Main basse sur la ville est un très bon film politique. Il aborde des sujets franchement pesants et pas du tout cinématographiques de prime abord. Des bavardages politiques, des commissions politiques, des trahisons politiques, le tout dans le milieu napolitain bien corrompu des années 60, le métrage prenait un risque, d’autant qu’il fait ça avec une sobriété de chaque instant. Pas de mafieux, pas de règlement de compte sanglants histoire de pimenter l’ensemble, non, on est dans une approche très factuelle qui pourrait faire penser plus à du cinéma vérité par moment. Rien de surprenant, Rosi était un cinéaste engagé et son film en témoigne. Le réalisateur emploie son film comme un véhicule pour dénoncer la misère des plus pauvres, la corruption, les magouilles politiques au détriment du peuple, les arrangements foireux, et finalement, le fait qu’un politique pourri finit toujours au sommet.
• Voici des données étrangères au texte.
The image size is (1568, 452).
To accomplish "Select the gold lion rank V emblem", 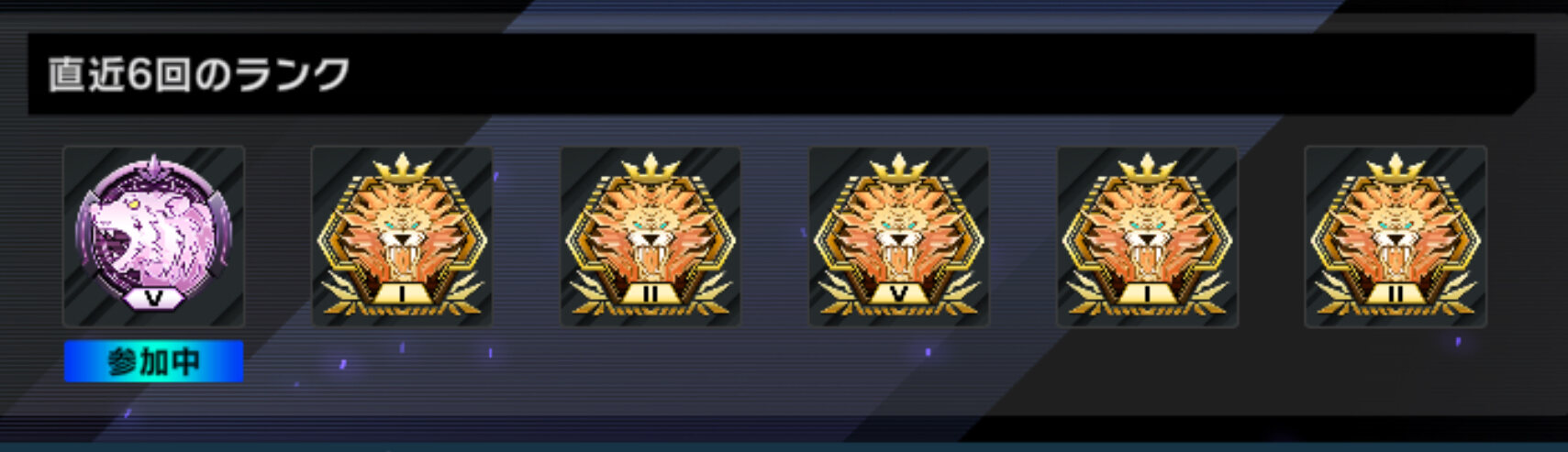I will pyautogui.click(x=899, y=237).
La vision de la gauche de Rosi rappelle également à quel point ce bord politique s’est complètement perdu depuis cette époque ! L’intrigue est vraiment intéressante par son réalisme, son côté coup de poing, la manière dont elle creuse ce monde assez austère et verbeux de prime abord en le rendant divertissant. Ok, ça parle beaucoup, ça parle fort parfois, mais c’est très bien écrit. Maintenant, je reconnais que la deuxième partie, celle de la campagne politique, traine parfois un peu en longueur et que la conclusion est un peu abrupte. Rosi cherche à faire passer un message, et du coup, il faut avouer qu’il délaisse parfois l’histoire qu’on sentait se mettre en place avec la catastrophe du début et ses conséquences pour explorer les rouages d’une campagne électorale pas déplaisante mais plus classique.
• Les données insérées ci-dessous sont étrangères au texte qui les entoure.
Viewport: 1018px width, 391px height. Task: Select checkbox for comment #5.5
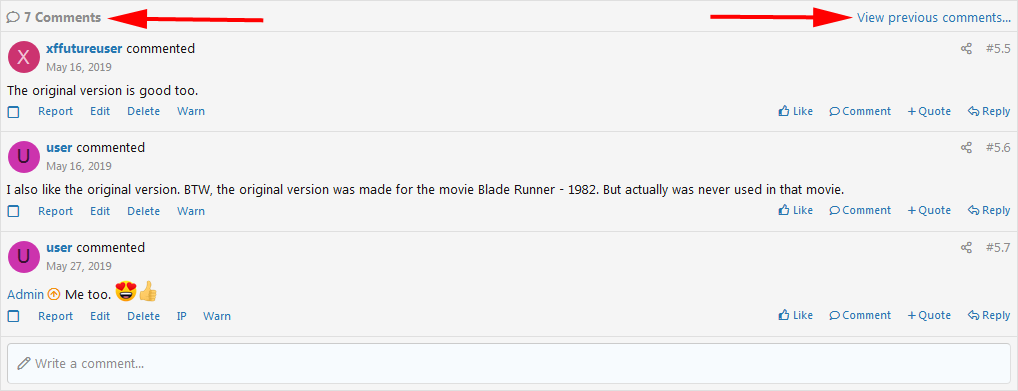coord(14,112)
Le casting est brillant, et il fallait cela pour porter une telle histoire. Rod Steiger est imposant, et j’aurai probablement vu qu’Orson Welles pour camper ce personnage à sa place. Il est Nottola à un point assez étonnant, et son personnage est délicieusement déplaisant, mais pas complètement cliché non plus. C’est aussi un élément à souligner dans le film, là où de nos jours les films de ce genre sont archi-clichés (vilains flics, pauvres jeunes de banlieue ; politiciens méchants vs politiciens gentils), ce film délaisse les clichés. Nottola est un sale type, mais en même temps il fait bouger les choses, certes à son profit mais ça amène un mouvement de modernité que la gauche n’amène pas (Rosi étant communiste) même si elle cherche à respecter la loi. Autour de Steiger, d’excellents interprètes italiens, en particulier Carlo Fermariello que j’ai trouvé parfait en tribun de gauche !
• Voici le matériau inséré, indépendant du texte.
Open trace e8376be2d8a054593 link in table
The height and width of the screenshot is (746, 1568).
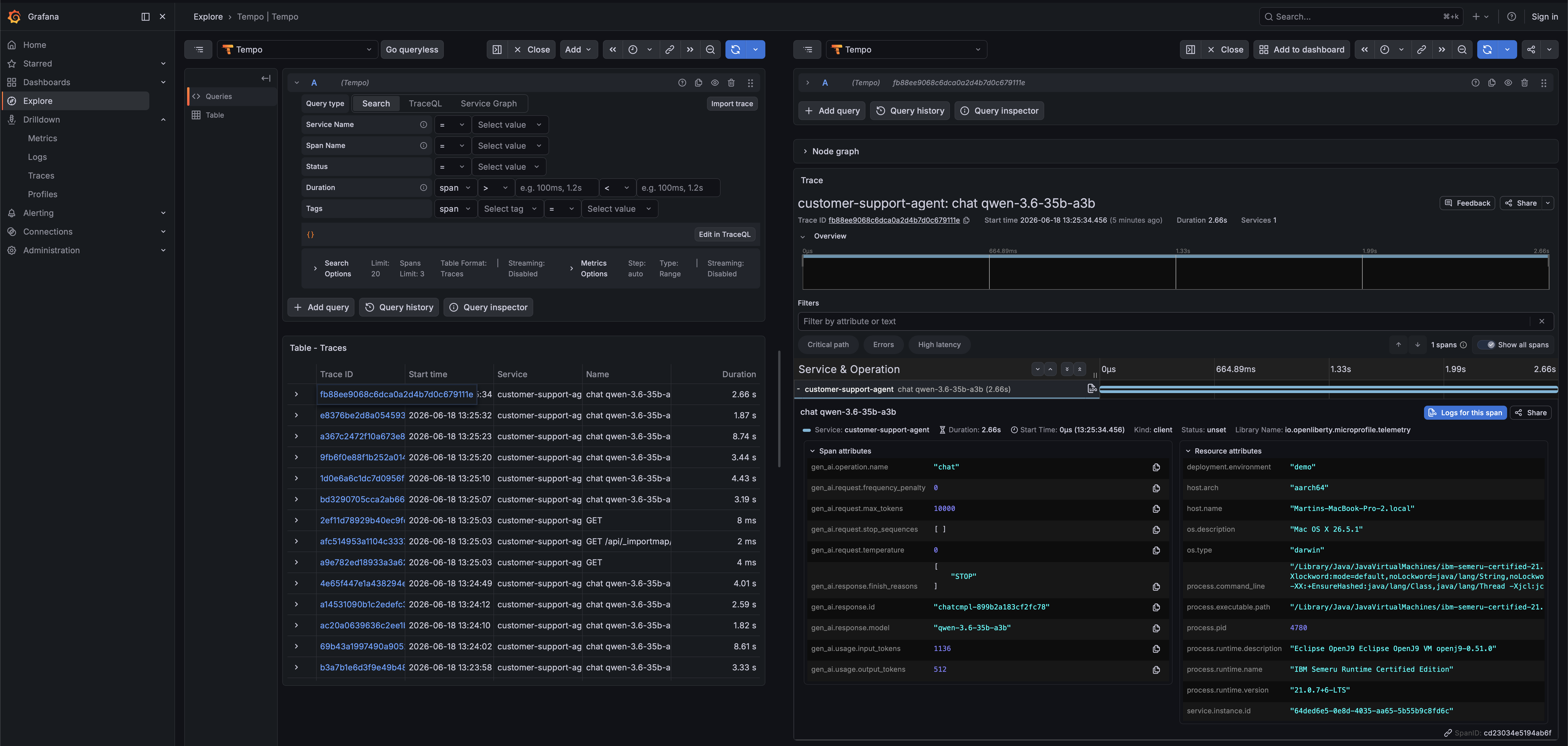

Visuellement Rosi signe un film moderne. Les décors sont parfaitement choisis, authentiques à souhait, on voit la transformation de la ville de Naples, le noir et blanc est sublime, la réalisation impeccable. La catastrophe est remarquablement filmée. Toutefois, et même si elle est parfois agaçante (volontairement je pense pour accentuer le malaise), c’est la musique qui m’a le plus bluffé par sa modernité et son audace.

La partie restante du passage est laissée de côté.